Sorry for my lack of understanding and question. . . Just trying to learn from the experts.
Thanks for your time, patience and assistance.

[Tigzy]

mmh. Looks like a network issue.
Are you able to reproduce those symptoms with a clean machine?

The SSDT entries are probably set by an antivirus product.
Since they point to a shellcode (outside of any module, this is why we have 'Unknown'), we can't conclude if the filtering module is hamrful or not;
By experience, I've seen such hooks put by some security products.
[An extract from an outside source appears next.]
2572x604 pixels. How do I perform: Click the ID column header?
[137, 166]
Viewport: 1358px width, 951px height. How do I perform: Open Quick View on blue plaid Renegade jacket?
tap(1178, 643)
In some next version of RK, I'll probably try to bypass the first hook layer to find what module is really behind the hook.

[DaKoz]

When the “network issues” were occurring, the symptoms were seen by all users of the Oracle database custom middleware application.  Normal MS server/network activity did not seem to be affected.  It was peculiar indeed.  Once these “infected” machines were taken off the network those “network issues” disappeared.  I do not understand what was happening but do attribute it to these machines and their malware all of which had windows into this Oracle application. FYI the Oracle server and its application server were running cleanly with very few resources utilized (according to MS performance manager) when these symptoms were occurring. Anyway, let us not be concerned about those "cleared-up" issues.

We are running Trend Micro AV.  It was all up to date at the time and could not identify this malware issue. 
This machine has been placed back into service and is doing fine.  We appreciate your insight, experience, good work and good product.  I highly recommend RK to all.  We appreciate your ongoing development efforts and plan to donate toward them.
      “DaKoz” of it all!

[Tigzy]

Looks like a "DDoS" because of a specific machine flooding the network, as you said the "infected machine".
That's an advanced issue, I'd suggest to sniff with wireshark to see if some process is really flooding the network

Thanks for your support!